과제 지시사항:
아래 항목들을 모두 다시 쓰되, "folder"라는 말만 "directory"라는 말로 바꾸고 나머지는 그대로 두시오.

═════ 과제 자료 ═════

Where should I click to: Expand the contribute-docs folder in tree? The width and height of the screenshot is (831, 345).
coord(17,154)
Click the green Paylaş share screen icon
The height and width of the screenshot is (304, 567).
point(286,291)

═════

이 과제의 답:
Where should I click to: Expand the contribute-docs directory in tree? The width and height of the screenshot is (831, 345).
coord(17,154)
Click the green Paylaş share screen icon
The height and width of the screenshot is (304, 567).
point(286,291)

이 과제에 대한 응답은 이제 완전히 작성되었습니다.